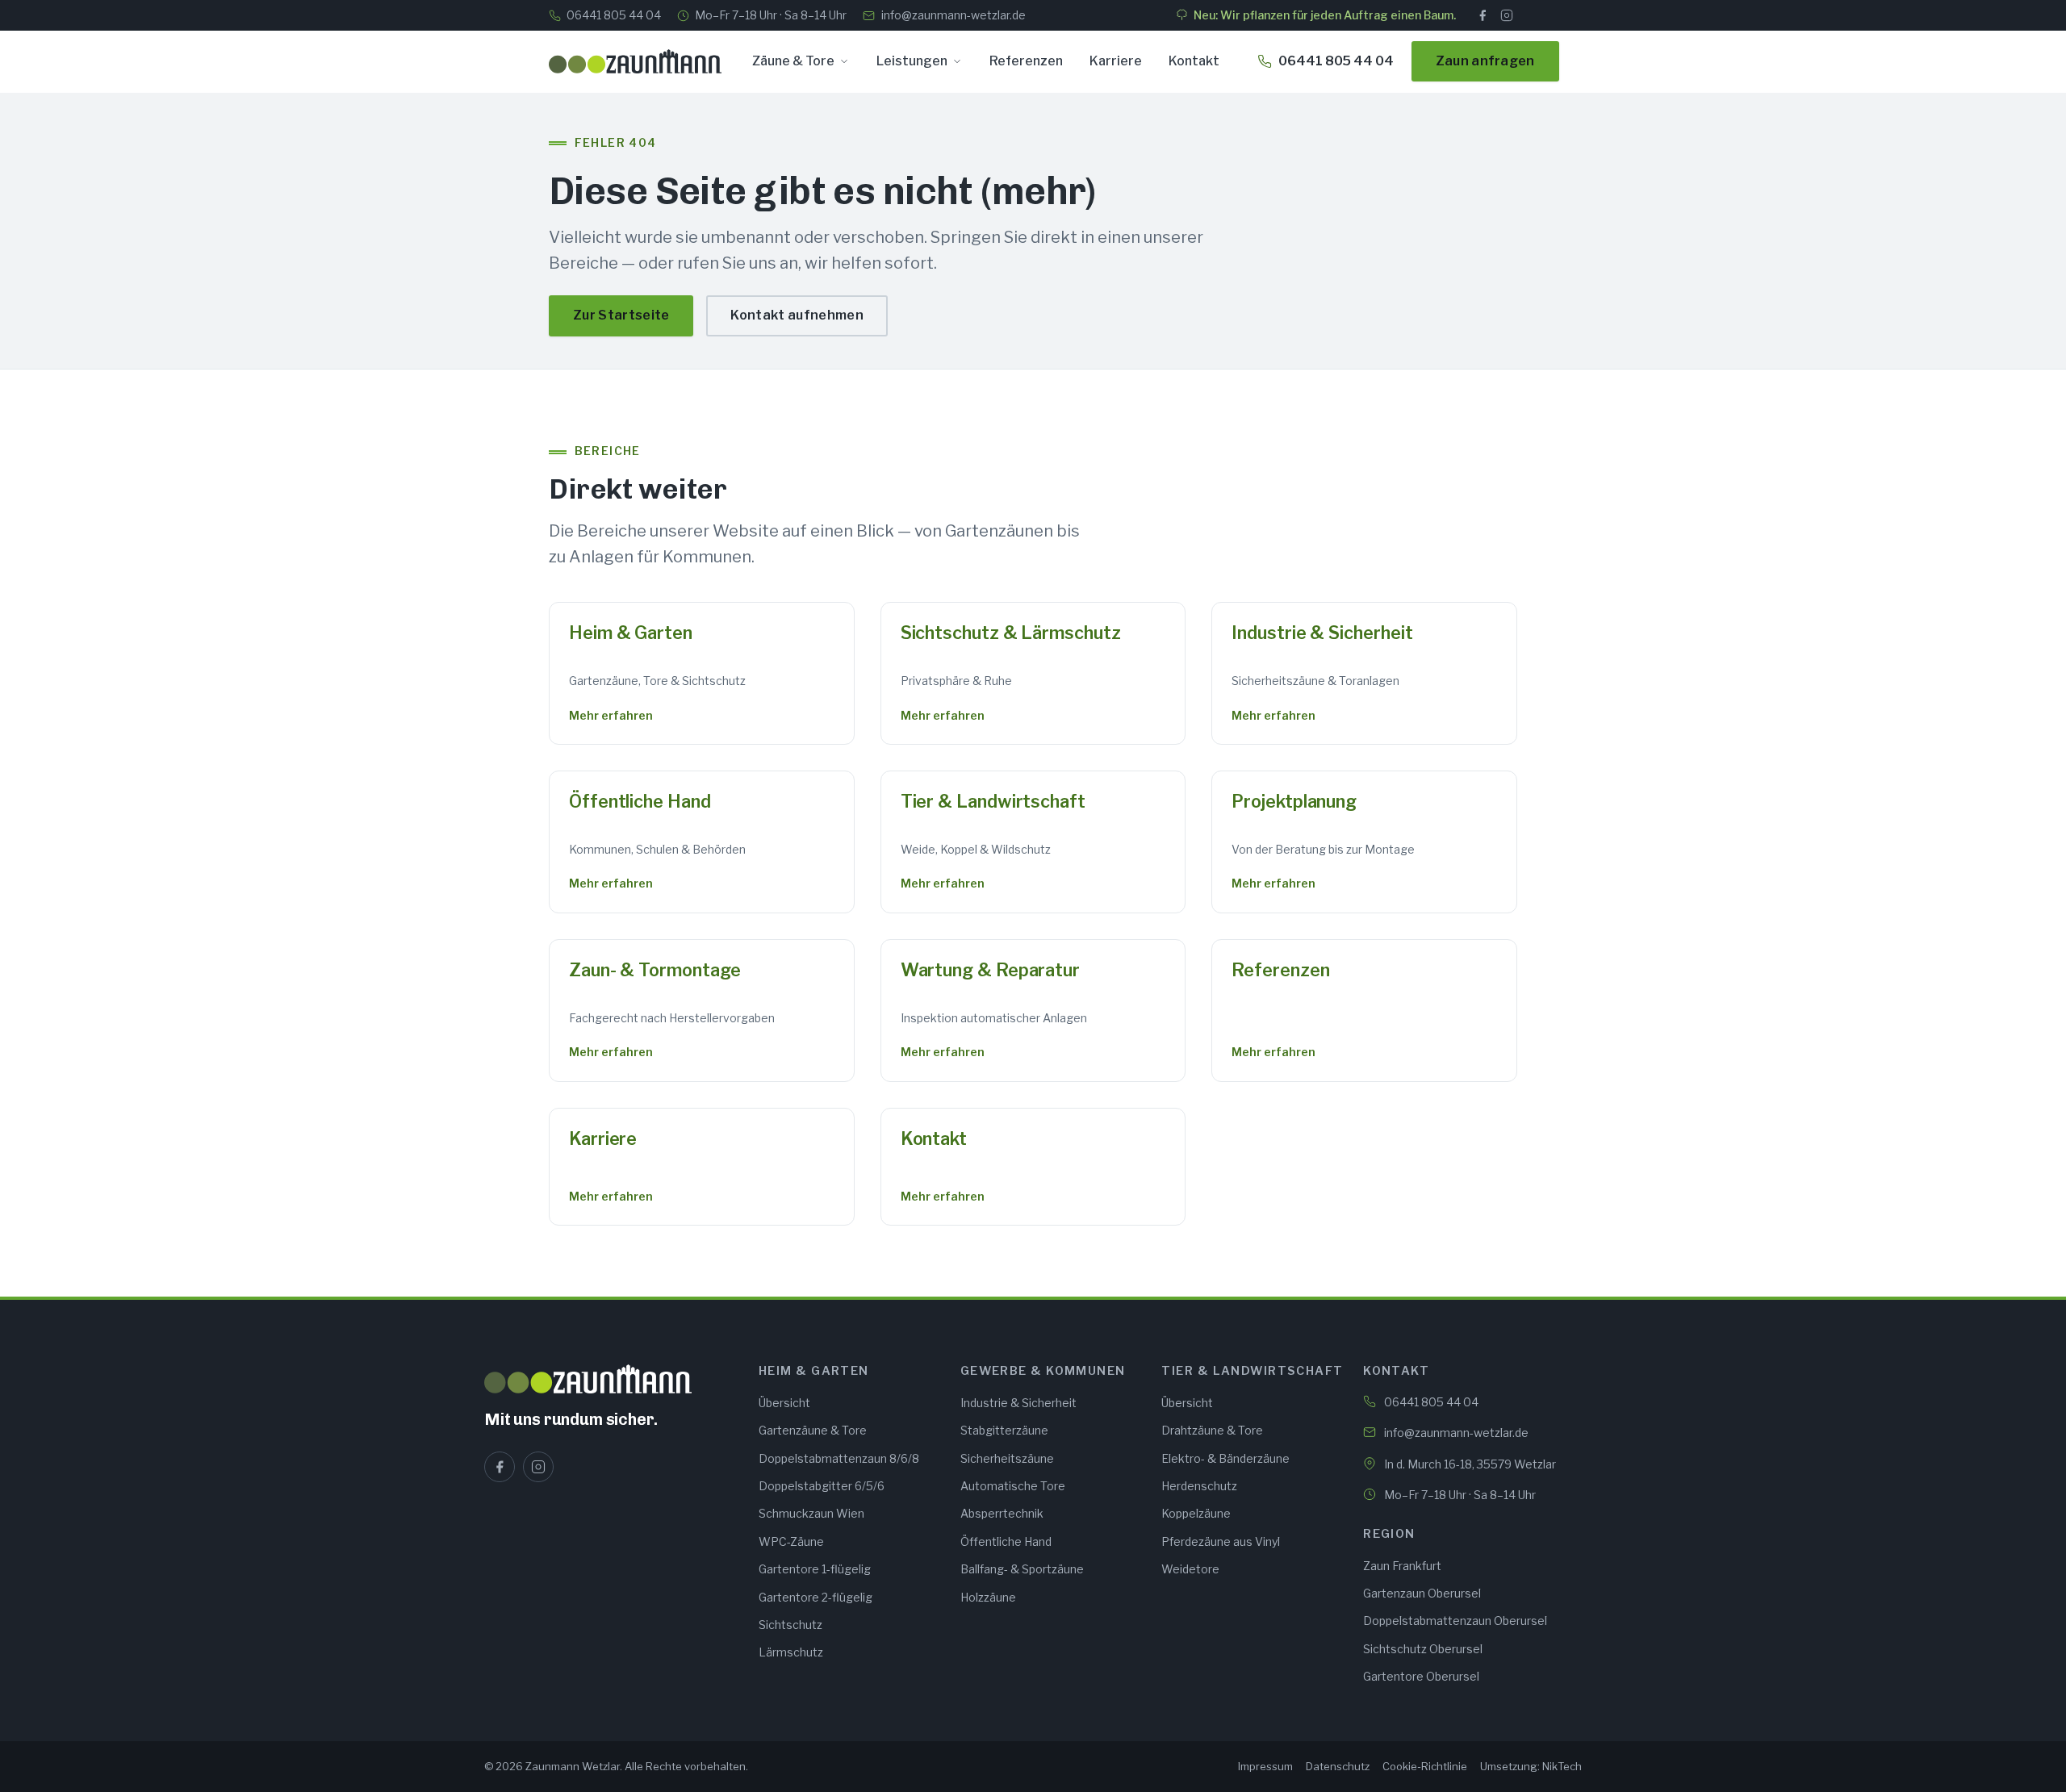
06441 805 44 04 (614, 15)
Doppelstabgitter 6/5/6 (822, 1486)
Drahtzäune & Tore (1212, 1430)
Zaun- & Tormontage (654, 969)
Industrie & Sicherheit (1322, 632)
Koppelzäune (1196, 1513)
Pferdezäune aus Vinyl (1220, 1541)
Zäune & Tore (793, 61)
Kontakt (1194, 61)
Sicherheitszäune (1007, 1458)
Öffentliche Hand (640, 801)
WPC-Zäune (791, 1541)
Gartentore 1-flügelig (815, 1569)
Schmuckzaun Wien (811, 1513)
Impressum (1265, 1766)
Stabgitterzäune (1004, 1430)
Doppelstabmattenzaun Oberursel (1455, 1620)
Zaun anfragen (1485, 61)
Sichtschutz (790, 1624)
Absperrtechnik (1001, 1513)
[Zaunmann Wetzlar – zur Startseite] (635, 61)
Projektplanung (1294, 801)
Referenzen (1026, 61)
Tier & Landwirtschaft (993, 801)
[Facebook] (1482, 15)
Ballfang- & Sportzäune (1022, 1569)
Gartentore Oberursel (1421, 1676)
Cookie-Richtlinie (1424, 1766)
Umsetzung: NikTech (1531, 1766)
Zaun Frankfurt (1402, 1566)
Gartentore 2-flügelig (815, 1597)
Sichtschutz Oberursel (1423, 1649)
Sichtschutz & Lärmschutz (1011, 632)
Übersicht (784, 1403)
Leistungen (911, 61)
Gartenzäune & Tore (813, 1430)
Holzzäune (988, 1597)
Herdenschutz (1199, 1486)
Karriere (1115, 61)
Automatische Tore (1012, 1486)
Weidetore (1190, 1569)
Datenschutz (1338, 1766)
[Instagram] (1506, 15)
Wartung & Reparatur (990, 969)
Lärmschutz (791, 1652)
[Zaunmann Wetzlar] (611, 1378)
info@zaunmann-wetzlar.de (953, 15)
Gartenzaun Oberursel (1422, 1593)
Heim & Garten (630, 632)
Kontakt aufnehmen (796, 315)
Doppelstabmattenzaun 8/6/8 (839, 1458)
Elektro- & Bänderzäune (1225, 1458)
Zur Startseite (621, 315)
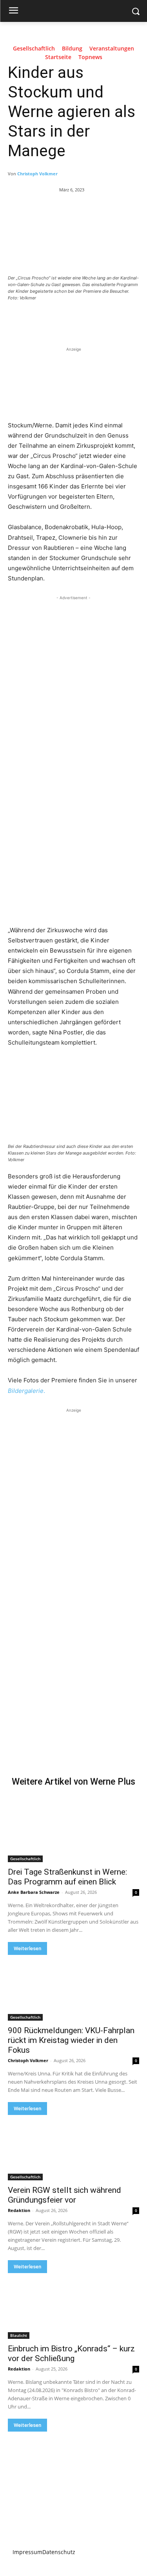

######

> [Exercise goal] Transcribe every entry word for word, but omit the pictures.

> [Output below]
06441 805 44 04 (614, 15)
Doppelstabgitter 6/5/6 (822, 1486)
Drahtzäune & Tore (1212, 1430)
Zaun- & Tormontage (654, 969)
Industrie & Sicherheit (1322, 632)
Koppelzäune (1196, 1513)
Pferdezäune aus Vinyl (1220, 1541)
Zäune & Tore (793, 61)
Kontakt (1194, 61)
Sicherheitszäune (1007, 1458)
Öffentliche Hand (640, 801)
WPC-Zäune (791, 1541)
Gartentore 1-flügelig (815, 1569)
Schmuckzaun Wien (811, 1513)
Impressum (1265, 1766)
Stabgitterzäune (1004, 1430)
Doppelstabmattenzaun Oberursel (1455, 1620)
Zaun anfragen (1485, 61)
Sichtschutz (790, 1624)
Absperrtechnik (1001, 1513)
[Zaunmann Wetzlar – zur Startseite] (635, 61)
Projektplanung (1294, 801)
Referenzen (1026, 61)
Tier & Landwirtschaft (993, 801)
[Facebook] (1482, 15)
Ballfang- & Sportzäune (1022, 1569)
Gartentore Oberursel (1421, 1676)
Cookie-Richtlinie (1424, 1766)
Umsetzung: NikTech (1531, 1766)
Zaun Frankfurt (1402, 1566)
Gartentore 2-flügelig (815, 1597)
Sichtschutz Oberursel (1423, 1649)
Sichtschutz & Lärmschutz (1011, 632)
Übersicht (784, 1403)
Leistungen (911, 61)
Gartenzäune & Tore (813, 1430)
Holzzäune (988, 1597)
Herdenschutz (1199, 1486)
Karriere (1115, 61)
Automatische Tore (1012, 1486)
Weidetore (1190, 1569)
Datenschutz (1338, 1766)
[Instagram] (1506, 15)
Wartung & Reparatur (990, 969)
Lärmschutz (791, 1652)
[Zaunmann Wetzlar] (611, 1378)
info@zaunmann-wetzlar.de (953, 15)
Gartenzaun Oberursel (1422, 1593)
Heim & Garten (630, 632)
Kontakt aufnehmen (796, 315)
Doppelstabmattenzaun 8/6/8 (839, 1458)
Elektro- & Bänderzäune (1225, 1458)
Zur Startseite (621, 315)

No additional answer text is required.